Biotic and Abiotic Factors Changing Kelp Population Dynamics
Kelp is a type of brown algae with over 1500 different species that can be found in most of our oceans, especially along coasts with high upwelling events. In large amounts over small regions, kelp serves as an ecosystem for living creatures ranging from the bottom of the ocean to the sea-surface. Because kelp can be up to 50 meters tall and has many fronds, it provides shelter to fish and mammals from strong currents and larger predators. Although it is not as effective as phytoplankton, kelp is also a primary producer and can reduce carbon dioxide levels in its local environment while being a source of food for species such as purple sea urchins, halfmoon fish, and opaleye. There is a delicate balance that is required to maintain this ecosystem, and therefore changes in kelp health, density, and population are of extreme importance.

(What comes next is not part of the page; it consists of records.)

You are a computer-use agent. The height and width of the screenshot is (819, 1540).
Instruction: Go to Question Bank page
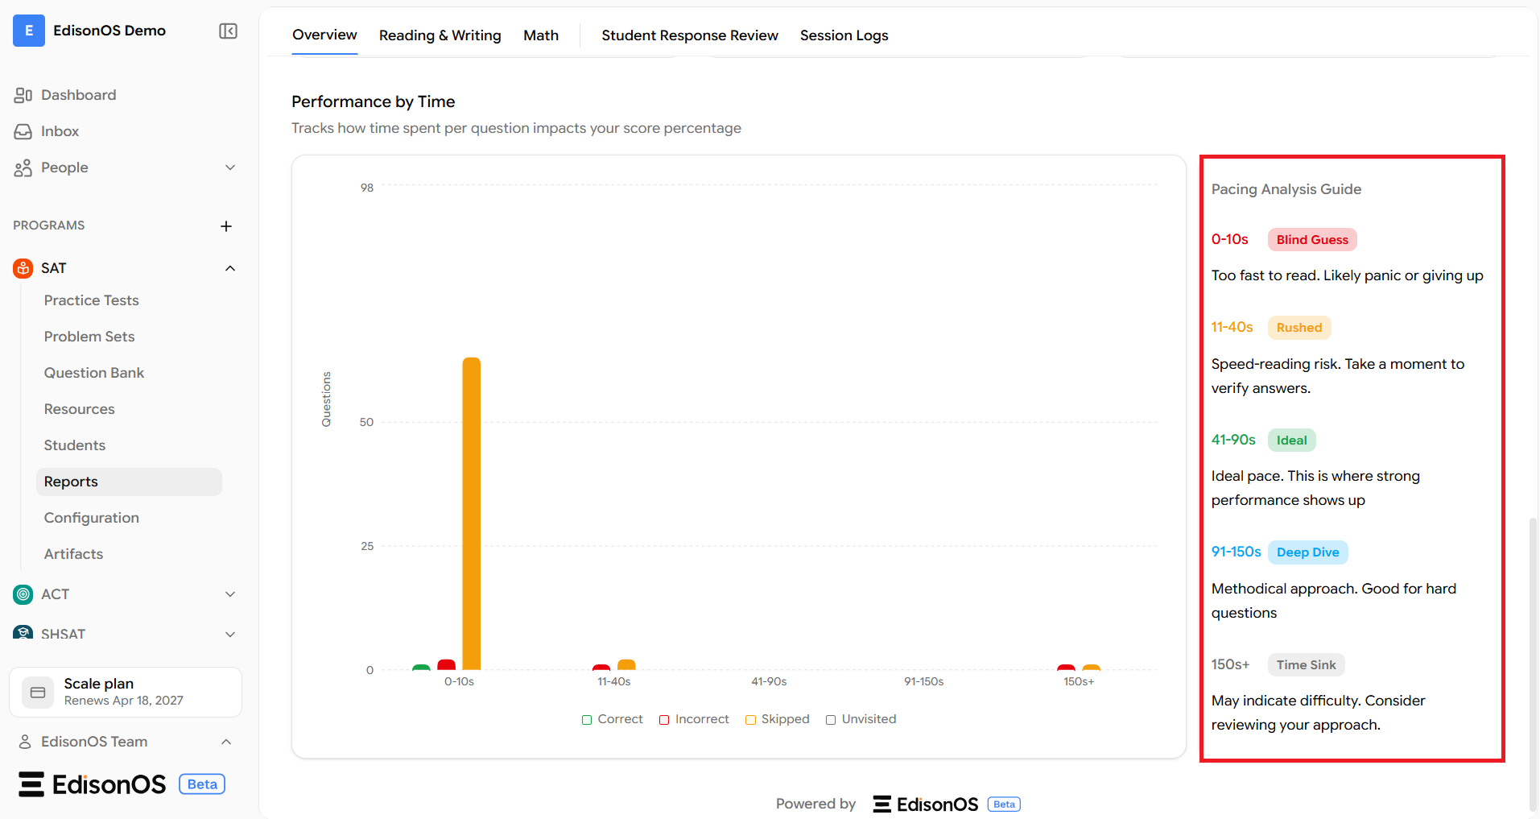coord(93,373)
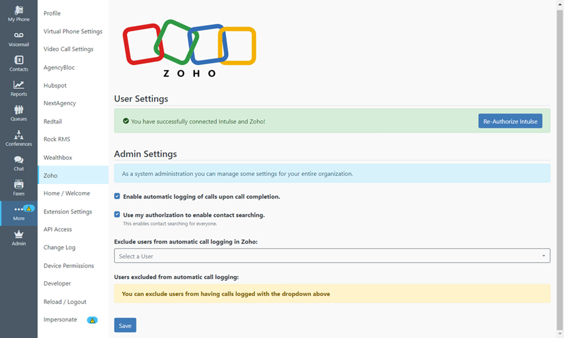This screenshot has height=338, width=564.
Task: Select the Queues icon
Action: coord(19,109)
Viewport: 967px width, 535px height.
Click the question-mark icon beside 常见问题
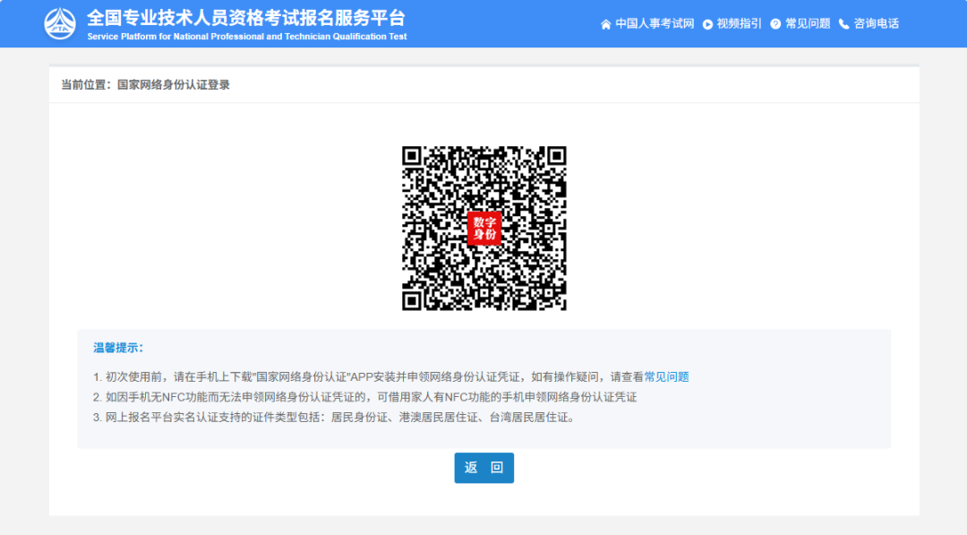coord(775,24)
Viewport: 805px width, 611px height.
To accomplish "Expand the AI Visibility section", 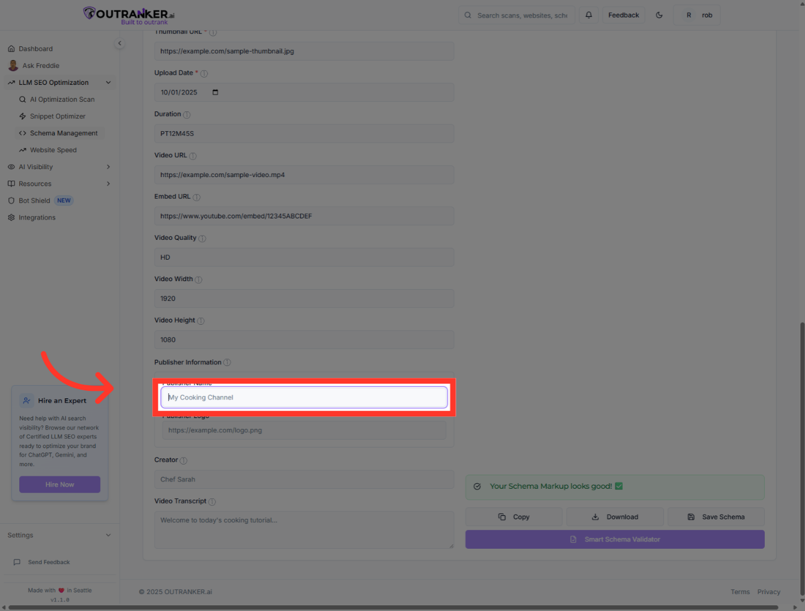I will tap(108, 166).
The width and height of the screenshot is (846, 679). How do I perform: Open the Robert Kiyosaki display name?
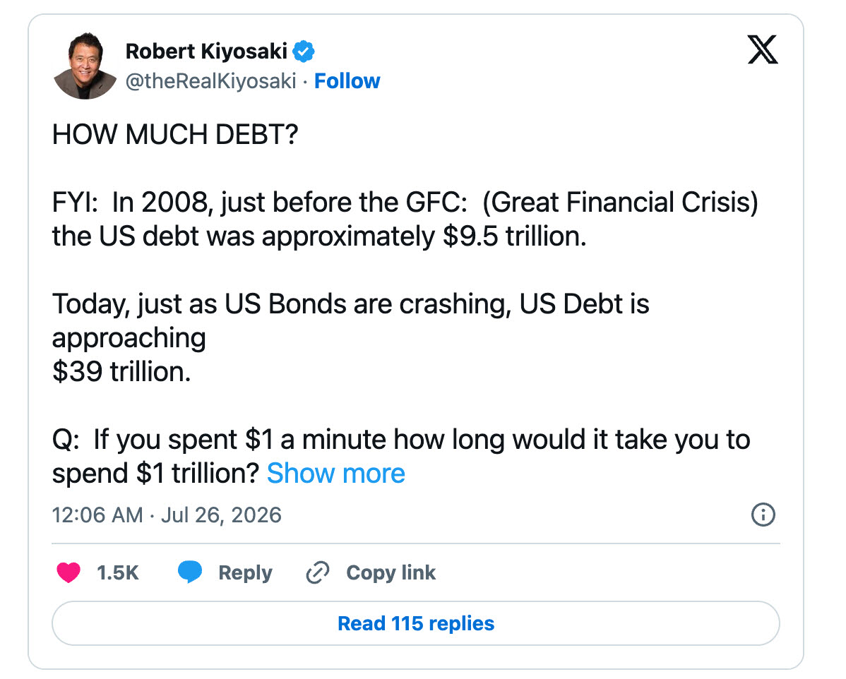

Abiotic Factors that Affect Kelp Health, Density, and Population
Nutrient Availability
Not unlike terrestrial plants, kelp requires nutrients such as Nitrogen and Phosphorus to grow and reproduce. Seasonal differences in strength of coastal upwelling results in natural variations in nutrient concentrations. Furthermore, episodic El Nino events increase average temperatures and stratify the ocean, reducing the amount of water mixing and nutrient dispersal that occurs vertically in the ocean.
Temperature
Kelp favors cold, temperate regions, so regions where huge temperature variations develop or yearly average temperature is on the rise can become unsuitable environments for the species. There exists a natural varation in kelp growth due to seasonality, but when temperatures stay warm year round due to long summers or events like El Nino, kelp reproduction remains very low and often times can result in death of the species over the regions affected by prolonged warm climates.
Light
Light is essential for growth of kelp because it provides energy for photosynthesis. In addition to this, light availability can determine the production of gametes, thus having ties to the effectiveness of the reproduction cycle.
Strength of Currents
In small amounts, currents have the potential to transport nutrients into nutrient depleted kelp regions and favor their health. However, strong currents can also transport warmer waters from other regions into the kelp ecosystems and damage holdfast of the algae. When this happens, the algae is displaced from its habitat into unfavorable regions where it dies.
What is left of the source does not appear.